== Task requirements ==
Retype the stretch of entries from the line containing "Find the location of a particular element. The" through the line containing "pyautogui.click(x=1150, y=296)", both lines included, character for character.

== Input for this task ==

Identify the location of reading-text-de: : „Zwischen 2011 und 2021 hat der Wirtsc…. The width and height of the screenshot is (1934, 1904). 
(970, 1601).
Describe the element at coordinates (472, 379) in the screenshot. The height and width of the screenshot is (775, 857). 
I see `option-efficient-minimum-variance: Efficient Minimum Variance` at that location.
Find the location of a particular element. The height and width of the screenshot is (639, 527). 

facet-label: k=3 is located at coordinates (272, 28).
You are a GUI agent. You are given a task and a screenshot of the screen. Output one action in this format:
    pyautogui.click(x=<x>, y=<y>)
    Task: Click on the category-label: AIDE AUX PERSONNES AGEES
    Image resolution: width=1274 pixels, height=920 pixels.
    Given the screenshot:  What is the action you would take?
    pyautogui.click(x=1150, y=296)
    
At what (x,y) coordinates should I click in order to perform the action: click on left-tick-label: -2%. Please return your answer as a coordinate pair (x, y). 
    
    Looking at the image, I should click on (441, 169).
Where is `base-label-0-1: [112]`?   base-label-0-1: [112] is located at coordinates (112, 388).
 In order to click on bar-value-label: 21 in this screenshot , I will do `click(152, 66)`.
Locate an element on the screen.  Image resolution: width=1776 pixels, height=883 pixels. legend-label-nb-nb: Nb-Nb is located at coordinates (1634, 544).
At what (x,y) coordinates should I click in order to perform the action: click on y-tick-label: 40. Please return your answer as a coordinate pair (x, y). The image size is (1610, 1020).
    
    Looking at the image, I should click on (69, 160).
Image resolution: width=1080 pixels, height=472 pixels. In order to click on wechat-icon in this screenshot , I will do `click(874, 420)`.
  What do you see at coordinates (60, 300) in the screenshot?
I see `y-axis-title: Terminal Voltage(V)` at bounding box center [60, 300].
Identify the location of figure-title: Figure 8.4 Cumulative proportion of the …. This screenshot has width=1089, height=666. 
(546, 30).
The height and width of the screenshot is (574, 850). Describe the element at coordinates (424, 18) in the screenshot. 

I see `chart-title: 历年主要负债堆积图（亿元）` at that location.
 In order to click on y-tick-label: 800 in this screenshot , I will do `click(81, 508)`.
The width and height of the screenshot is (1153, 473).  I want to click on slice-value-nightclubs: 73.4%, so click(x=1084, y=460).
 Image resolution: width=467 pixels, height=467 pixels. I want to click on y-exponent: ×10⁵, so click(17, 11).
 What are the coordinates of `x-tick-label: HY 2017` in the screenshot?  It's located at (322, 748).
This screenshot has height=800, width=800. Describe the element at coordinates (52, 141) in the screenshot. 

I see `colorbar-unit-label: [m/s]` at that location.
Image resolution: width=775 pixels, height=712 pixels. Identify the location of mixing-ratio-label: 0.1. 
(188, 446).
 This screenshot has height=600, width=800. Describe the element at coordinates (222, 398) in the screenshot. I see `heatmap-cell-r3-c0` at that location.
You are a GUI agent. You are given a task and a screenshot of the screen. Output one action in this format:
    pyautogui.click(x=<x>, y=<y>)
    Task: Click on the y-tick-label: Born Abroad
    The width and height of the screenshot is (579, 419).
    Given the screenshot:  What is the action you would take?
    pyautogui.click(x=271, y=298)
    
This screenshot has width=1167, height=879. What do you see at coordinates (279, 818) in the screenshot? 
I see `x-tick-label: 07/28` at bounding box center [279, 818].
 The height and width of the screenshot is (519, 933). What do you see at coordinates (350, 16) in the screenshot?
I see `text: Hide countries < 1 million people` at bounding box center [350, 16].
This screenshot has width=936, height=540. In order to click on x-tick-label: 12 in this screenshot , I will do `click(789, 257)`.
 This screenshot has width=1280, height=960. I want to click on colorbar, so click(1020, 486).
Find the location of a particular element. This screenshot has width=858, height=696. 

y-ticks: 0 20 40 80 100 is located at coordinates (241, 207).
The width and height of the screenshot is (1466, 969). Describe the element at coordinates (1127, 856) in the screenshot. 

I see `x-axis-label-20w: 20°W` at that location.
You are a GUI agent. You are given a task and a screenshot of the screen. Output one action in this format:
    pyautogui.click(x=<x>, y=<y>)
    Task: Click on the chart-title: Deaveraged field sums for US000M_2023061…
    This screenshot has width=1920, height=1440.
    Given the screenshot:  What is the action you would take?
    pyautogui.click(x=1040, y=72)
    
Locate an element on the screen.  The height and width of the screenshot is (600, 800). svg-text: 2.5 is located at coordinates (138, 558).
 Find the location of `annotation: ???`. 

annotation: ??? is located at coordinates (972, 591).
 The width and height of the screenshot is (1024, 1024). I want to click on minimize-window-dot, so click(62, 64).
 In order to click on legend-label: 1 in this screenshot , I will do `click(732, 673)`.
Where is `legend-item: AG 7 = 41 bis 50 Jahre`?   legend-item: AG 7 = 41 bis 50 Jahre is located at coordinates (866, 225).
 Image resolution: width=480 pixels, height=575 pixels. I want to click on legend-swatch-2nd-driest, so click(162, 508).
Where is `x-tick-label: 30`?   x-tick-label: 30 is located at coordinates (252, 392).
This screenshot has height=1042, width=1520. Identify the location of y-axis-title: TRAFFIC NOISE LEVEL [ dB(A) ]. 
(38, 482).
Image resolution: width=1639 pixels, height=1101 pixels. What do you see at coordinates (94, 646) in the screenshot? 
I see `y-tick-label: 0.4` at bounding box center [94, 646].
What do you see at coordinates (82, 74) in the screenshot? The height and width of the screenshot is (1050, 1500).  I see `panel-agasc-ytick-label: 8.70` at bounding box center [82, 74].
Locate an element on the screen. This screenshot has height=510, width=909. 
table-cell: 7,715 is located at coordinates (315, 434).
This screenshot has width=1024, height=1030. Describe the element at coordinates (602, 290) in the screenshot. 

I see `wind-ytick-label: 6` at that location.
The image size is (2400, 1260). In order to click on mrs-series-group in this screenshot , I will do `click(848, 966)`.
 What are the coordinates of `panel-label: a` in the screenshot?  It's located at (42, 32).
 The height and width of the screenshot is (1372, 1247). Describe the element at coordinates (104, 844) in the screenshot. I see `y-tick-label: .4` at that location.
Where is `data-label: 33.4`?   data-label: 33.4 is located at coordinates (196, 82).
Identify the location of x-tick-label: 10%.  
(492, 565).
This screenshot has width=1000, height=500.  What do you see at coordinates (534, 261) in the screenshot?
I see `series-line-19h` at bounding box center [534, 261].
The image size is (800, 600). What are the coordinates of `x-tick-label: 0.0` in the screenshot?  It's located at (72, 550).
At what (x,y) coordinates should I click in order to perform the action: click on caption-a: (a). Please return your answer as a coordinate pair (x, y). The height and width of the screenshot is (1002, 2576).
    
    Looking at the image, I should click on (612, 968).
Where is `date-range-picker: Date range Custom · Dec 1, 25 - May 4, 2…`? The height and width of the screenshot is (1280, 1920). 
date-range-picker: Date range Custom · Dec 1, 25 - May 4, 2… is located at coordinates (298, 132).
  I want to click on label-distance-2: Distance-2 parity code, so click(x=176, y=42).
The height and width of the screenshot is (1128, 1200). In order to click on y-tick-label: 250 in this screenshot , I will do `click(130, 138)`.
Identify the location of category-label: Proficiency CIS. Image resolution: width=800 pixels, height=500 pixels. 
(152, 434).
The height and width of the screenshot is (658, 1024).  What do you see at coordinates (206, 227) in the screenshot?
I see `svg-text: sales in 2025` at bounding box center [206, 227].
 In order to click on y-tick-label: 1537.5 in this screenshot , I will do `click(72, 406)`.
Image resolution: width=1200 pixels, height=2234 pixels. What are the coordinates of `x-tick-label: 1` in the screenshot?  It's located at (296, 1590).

== Answer area ==
Find the location of a particular element. The height and width of the screenshot is (639, 527). 

facet-label: k=3 is located at coordinates (272, 28).
You are a GUI agent. You are given a task and a screenshot of the screen. Output one action in this format:
    pyautogui.click(x=<x>, y=<y>)
    Task: Click on the category-label: AIDE AUX PERSONNES AGEES
    Image resolution: width=1274 pixels, height=920 pixels.
    Given the screenshot:  What is the action you would take?
    pyautogui.click(x=1150, y=296)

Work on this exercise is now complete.